━━━ Texto para leitura ━━━
Por isso a arte contemporânea, que tem um valor mais especulativo que os modernos, caiu até 30 % de valor. Enquanto as obras primas possuem um valor palpável baseado na sua contribuição para a História da Arte, a arte contemporânea segue opiniões. Mas, tudo é especulação. O leilão do Ives Saint Laurent, por exemplo, em que as peças ganharam pedigree por terem pertencido a ele e não vão estar disponíveis tão cedo, arrecadou mais de 375 milhões de Euros, mesmo com a crise.
A bolha que se formou nos últimos 10 anos - que fez com que as edições da Artforum tivessem mais de 400 páginas (a maioria com anúncios de galerias) - hoje estourou, e a revista voltou a ter 200 páginas. Agora as pessoas vão passar a realmente ver as coisas como elas são, e a verdadeira arte vai permanecer. Só o que é de qualidade vai ficar, as obras que se sustentam em bases sólidas.
“Uma obra prima tem seu valor percebido de imediato pelo impacto emocional que provoca ao observador sensível”, diz Patricia Bowles.
Esses momentos históricos de percepção de que algo está errado, como a acumulação anti-ética e desenfreada do capitalismo, geram mudanças. A arte dá razão para viver. Precisamos voltar a uma arte que emocione, surpreenda, celebrando a vida e não a morte. Hoje temos exemplos de artistas como Vik Muniz e Jorge Guinle, que surpreendem e exaltam a vida.
━━━ Dados brutos ━━━
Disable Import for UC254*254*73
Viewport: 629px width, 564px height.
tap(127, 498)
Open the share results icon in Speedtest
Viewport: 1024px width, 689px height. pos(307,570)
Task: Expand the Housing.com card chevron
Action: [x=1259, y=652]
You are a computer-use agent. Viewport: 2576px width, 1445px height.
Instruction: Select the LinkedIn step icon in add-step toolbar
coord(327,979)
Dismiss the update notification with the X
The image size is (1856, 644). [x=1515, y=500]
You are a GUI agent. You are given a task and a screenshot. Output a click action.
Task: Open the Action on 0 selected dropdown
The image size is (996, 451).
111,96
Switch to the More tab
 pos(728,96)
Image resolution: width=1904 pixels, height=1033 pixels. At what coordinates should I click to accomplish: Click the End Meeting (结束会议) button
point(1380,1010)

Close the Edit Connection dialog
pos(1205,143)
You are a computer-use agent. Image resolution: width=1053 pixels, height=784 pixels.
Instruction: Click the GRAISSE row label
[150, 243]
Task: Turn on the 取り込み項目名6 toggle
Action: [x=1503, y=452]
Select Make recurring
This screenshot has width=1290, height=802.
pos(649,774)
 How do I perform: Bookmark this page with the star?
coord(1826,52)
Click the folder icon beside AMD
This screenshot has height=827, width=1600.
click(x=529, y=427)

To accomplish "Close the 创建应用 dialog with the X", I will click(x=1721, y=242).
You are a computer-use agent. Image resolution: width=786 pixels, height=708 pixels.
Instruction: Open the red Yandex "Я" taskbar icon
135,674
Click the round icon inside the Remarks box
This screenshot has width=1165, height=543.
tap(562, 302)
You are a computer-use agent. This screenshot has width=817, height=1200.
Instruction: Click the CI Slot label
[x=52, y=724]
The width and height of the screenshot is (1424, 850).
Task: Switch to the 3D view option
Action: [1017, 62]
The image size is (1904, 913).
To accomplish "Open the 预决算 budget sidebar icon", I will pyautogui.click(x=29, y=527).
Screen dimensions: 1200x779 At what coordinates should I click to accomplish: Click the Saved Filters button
━━━
### Tarefas do exercício
1. Responda, com base no texto sobre o mercado de arte:
(a) Em até quanto caiu o valor da arte contemporânea?
(b) Quantas páginas a Artforum voltou a ter depois que a bolha estourou?
(c) Quanto arrecadou o leilão do Ives Saint Laurent?
2. Liste todas as pessoas citadas pelo nome no texto sobre o mercado de arte.
3. Continue o texto sobre o mercado de arte a partir da última frase apresentada.
Os registros não são necessários para resolver o exercício.

### Respostas
1.
(a) Até 30 %.
(b) 200 páginas.
(c) Mais de 375 milhões de Euros.

2. Ives Saint Laurent, Patricia Bowles, Vik Muniz e Jorge Guinle.

3.
“Estou sentindo uma volta da pintura, eu acho que está ocorrendo um desejo até dos próprios artistas de voltar a ver pintura. Nos próprios salões, é o que é mais valorizado. É difícil vir uma coisa nova de qualidade e quando vem é valorizado, veja o exemplo da Lúcia Laguna. Seu trabalho não tem novidade, mas é um trabalho bom. Que mexe com você, te traz algo. E é um consenso, todo mundo acha isso”, Denise Mattar opina sobre o momento pós-crise para as artes plásticas.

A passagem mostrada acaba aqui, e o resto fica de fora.